Miriam moves my heart these days because she is a reminder of the dance ready to break out at every experience of freedom. Every time an external or internal shackle is broken, dance is summoned forth. I love that she carried her tambourine with her in the hurried exit from Egypt. As she glanced around at her things, she knew this would be necessary in the days ahead. She knew there would be reasons for dancing. I am reminder of a powerful poem by Jack Gilbert about how in the midst of the world's madness we must "risk delight." He goes on to write that "there will be music despite everything." The songs of the cosmos continue to ring forth no matter how much we resist.
In these days when the news offers little of solace, see if you might hold your own narrow and judgmental places with compassion, and in that softening see if you might slip slowly from their grip. Notice if that moment of inner Exodus brings the desire to dance, and if you can offer yourself the generous permission to say yes.
With great and growing love,
Christine
Photos: Dancing monk icons by Marcy Hall (order prints here)
August 5, 2014
Next 4 Dancing Monk Icons now available as prints!
Our wonderful artist-in-residence Marcy Hall, the creativity behind our amazing series of dancing monks, has completed the second four in the series of dancing monks. You can stop by her website to order a beautiful print reproduction of Francis of Assisi, Brendan the Navigator, King David or Prophet Miriam. Please note: orders must be placed by the end of August and shipping will take place at the end of September.
50% of the purchase price goes to support the Earth Monastery Project and the Abbey scholarship fund.

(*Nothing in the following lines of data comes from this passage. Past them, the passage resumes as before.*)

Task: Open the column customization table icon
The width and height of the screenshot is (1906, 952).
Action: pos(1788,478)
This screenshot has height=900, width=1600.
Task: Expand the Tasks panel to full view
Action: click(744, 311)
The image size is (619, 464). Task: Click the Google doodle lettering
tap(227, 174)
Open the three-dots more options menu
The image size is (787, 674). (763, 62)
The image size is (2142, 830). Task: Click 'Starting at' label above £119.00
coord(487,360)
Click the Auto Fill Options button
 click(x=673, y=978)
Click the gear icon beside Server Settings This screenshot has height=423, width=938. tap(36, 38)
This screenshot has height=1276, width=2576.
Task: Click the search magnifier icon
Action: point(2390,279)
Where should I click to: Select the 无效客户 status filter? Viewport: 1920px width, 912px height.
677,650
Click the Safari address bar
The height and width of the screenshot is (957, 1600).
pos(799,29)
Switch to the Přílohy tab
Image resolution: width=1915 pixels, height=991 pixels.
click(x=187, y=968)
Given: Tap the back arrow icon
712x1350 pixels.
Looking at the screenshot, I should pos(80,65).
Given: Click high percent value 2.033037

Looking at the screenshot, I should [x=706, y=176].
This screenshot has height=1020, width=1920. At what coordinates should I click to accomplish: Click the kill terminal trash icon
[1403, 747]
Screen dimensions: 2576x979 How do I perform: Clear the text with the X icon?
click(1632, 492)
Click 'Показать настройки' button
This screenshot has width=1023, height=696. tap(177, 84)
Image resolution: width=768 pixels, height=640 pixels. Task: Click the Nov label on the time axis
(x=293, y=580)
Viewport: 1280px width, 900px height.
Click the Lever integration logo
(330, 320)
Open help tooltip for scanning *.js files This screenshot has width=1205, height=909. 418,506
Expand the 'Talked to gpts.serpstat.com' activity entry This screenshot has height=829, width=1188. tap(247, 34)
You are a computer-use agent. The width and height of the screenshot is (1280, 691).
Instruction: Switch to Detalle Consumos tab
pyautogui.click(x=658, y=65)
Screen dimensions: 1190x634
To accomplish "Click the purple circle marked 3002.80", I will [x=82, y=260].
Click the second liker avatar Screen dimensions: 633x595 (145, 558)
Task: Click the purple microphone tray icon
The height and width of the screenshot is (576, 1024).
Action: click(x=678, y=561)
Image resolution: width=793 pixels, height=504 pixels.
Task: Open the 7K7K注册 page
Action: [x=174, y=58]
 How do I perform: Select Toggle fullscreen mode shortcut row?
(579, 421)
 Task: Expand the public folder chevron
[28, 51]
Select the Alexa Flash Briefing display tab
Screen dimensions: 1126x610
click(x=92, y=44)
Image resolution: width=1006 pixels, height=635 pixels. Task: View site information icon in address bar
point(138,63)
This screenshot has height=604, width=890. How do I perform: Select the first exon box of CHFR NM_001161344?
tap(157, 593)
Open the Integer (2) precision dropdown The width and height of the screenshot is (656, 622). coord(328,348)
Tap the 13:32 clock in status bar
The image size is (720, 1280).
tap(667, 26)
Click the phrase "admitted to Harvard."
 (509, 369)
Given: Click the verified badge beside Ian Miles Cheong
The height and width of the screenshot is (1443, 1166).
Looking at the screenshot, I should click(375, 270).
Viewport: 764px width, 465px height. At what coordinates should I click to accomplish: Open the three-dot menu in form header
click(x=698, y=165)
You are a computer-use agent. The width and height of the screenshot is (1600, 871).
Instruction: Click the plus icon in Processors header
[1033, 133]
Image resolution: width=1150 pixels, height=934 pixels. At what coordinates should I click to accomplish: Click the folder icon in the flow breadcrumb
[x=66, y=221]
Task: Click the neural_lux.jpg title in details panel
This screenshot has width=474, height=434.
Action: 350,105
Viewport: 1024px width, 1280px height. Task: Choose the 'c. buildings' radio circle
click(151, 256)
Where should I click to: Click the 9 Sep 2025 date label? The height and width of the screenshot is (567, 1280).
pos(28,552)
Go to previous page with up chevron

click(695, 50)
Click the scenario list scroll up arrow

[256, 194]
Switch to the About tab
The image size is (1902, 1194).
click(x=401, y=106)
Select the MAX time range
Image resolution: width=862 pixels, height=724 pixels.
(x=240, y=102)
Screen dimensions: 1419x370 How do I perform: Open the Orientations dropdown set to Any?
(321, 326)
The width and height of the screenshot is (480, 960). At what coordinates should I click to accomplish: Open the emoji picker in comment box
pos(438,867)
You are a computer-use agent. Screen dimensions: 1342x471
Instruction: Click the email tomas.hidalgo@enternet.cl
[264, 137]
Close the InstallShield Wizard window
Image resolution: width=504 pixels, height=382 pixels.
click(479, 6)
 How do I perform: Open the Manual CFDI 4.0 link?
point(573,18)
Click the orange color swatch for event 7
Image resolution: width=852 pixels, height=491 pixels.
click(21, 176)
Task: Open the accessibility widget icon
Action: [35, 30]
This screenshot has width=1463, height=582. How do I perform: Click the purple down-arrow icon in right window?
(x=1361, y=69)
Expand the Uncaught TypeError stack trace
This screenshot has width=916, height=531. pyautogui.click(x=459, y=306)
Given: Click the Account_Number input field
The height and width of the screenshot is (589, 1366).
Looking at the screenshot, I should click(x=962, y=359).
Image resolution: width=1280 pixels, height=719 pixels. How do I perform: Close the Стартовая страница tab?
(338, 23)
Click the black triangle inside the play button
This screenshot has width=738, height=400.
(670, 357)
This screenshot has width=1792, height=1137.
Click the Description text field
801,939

There are four more icons coming in this initial series: Thomas Merton, Rainer Maria Rilke, Dorothy Day, and Amma Syncletica (one of the desert mothers). Marcy hopes to have those completed by early autumn, at which time you will be able to order from all 12 of the series!
July 22, 2014
Embracing a Surplus (a love note from your online Abbess)
Dearest monks, artists, and pilgrims,
I was delighted to receive the image above the other day from fellow dancing monk and artist Karen Newe. The text comes from my book The Artist's Rule, specifically the fourth chapter, which is one of my favorites on the importance of sacred rhythms for creative renewal. Seeing my words appear in such a visually delightful way was a gift.
I have been pondering the gifts of sacred rhythms and my own creative renewal a great deal this summer with time to rest and heal and nourish myself deeply. This is a part of my own annual rhythm, allowing summer to be spacious and unstructured. Last summer my word was "sustainable" as I leaned into how to make this work I love so much sustainable energetically. Even with work that arises out of passion, we bump up against our limits of what we can give and how much renewal we need.
This summer, my word has shifted to one even more generous: surplus. I am not just thinking about how to have enough energy and resources to meet the needs of this flourishing community, but to have more than enough, a surplus, an excess of reserves.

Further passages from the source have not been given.